The analysis of Step 2 should have been more cursory than the analysis of Step 1, since here, the recitation of a network of computer controlled user interactive display stations and a sending display station in claim 1 amounts to nothing more than generic components insufficient to transform the claim into a patent-eligible application.

However, the Board provided further reasoning here and stated that "[t]aking the elements of claim 1 separately, for example, the function performed by the computer display at the claimed step of the process is purely conventional."  This reasoning, of course, contradicts the requirements of considering the claim as a whole, and so, such reasoning is further flawed.

Perhaps equally troubling is that of the pending claims 1-20, only claims 1-8 stand rejected under 35 U.S.C. § 101.  However, assuming the § 101 analysis by the Board is correct (despite flawed or non-existent reasoning), then the other two independent claims 9 and 13 must fall as well with claim 1.  Independent claims 9 and 13 are reproduced below.

9.    A computer controlled system, for the scheduling of meetings on the calendars of invitee users in a network of computer controlled user interactive display stations, comprising:
    a processor; and
    a computer memory holding computer program instructions which when executed by the processor perform the method comprising:
    prompting an inviter, at a sending display station, to enter into an invitation an predetermined general set of attributes for the scheduled meeting;
    enabling each invitee to predetermine a set of invitee-specific attributes applicable to each invitation; and
    enabling each invitee to prioritize each predetermined general attribute and each invitee-specific attribute to a numerical priority level to determine the priority of said meeting on the invitee's calendar.

13.    A computer usable storage medium having stored thereon a non-transitory computer readable program for the scheduling of meetings on the calendars of invitee users in a network of computer controlled user interactive display stations, wherein the computer readable program when executed on a computer causes the computer to:
    prompt an inviter, at a sending display station, to enter into an invitation a predetermined set of general attributes for the scheduled meeting;
    enable each invitee to predetermine a set of invitee-specific attributes applicable to each invitation; and
    enable each invitee to prioritize each inviter-predetermined general attribute and each invitee-specific attribute to a numerical priority level to determine the priority of said meeting on the invitee's calendar.

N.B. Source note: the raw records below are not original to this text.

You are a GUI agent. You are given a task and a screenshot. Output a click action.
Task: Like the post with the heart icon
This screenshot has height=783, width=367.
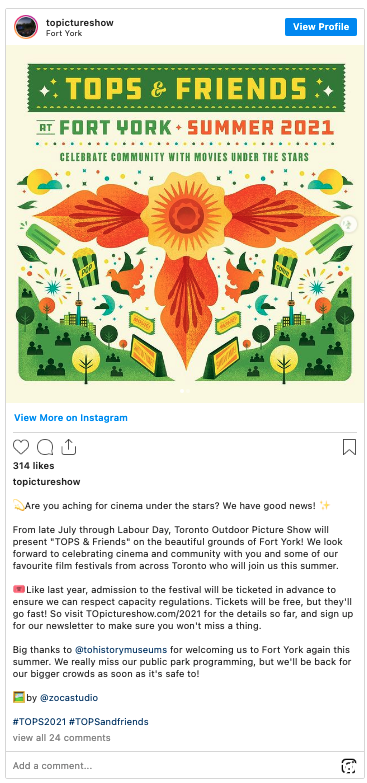coord(21,447)
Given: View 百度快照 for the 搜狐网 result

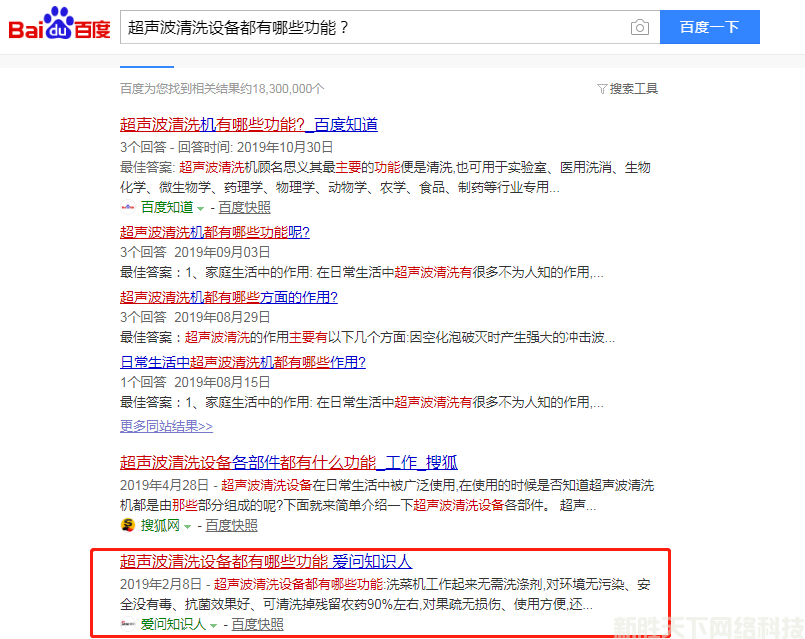Looking at the screenshot, I should (x=231, y=525).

Independent claim 9 recites a traditional "computer" claim with functions that mirror the functions of the method claim 1, and independent claim 13 recites a traditional computer-readable medium (CRM) claim with functions that also mirror claim 1.  Alice was clear that a statutory category of a claim does not impact the analysis of patent-eligibility of the claim.  Thus, it would appear that all claims should be rejected under section 101.

Since the rejection of claims 1-8 under 35 U.S.C. § 101 was affirmed, the Board designated the rejection as a new ground of rejection, to the extent the rationale differed from that set forth by the Examiner, and Section 41.50(b) provides that "[a] new ground of rejection pursuant to this paragraph shall not be considered final for judicial review."  Thus, the Applicant has two months from the date of the decision to (1) Reopen prosecution and submit an appropriate response, or (2) Request rehearing.

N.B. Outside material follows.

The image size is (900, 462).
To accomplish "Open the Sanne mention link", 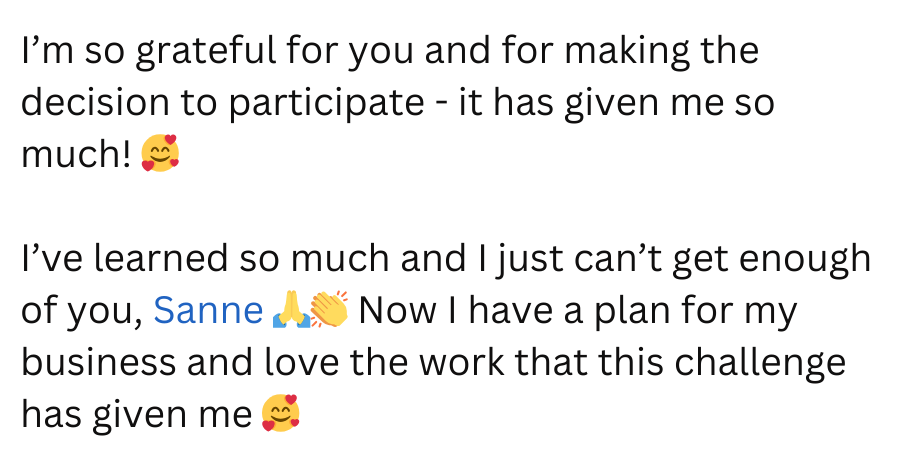I will tap(208, 310).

As a note, with respect to the § 103 rejections, the Board reversed the Examiner's rejections since the cited art failed to describe all features of the independent claims.

As a take-away from this Decision, with the increase of § 101 rejections being levied upon Applicants by Examiners and the Board at the USPTO, Applicants must be diligent in forcing strict application of the framework set forth by Alice to avoid rejections unsupported by rationale reasoning.  Otherwise, literally any claim can be called into question as directed to some kind of "abstract idea".

DISCLAIMER: Because of the generality of this update, the information provided herein may not be applicable in all situations and should not be acted upon without specific legal advice based on particular situations.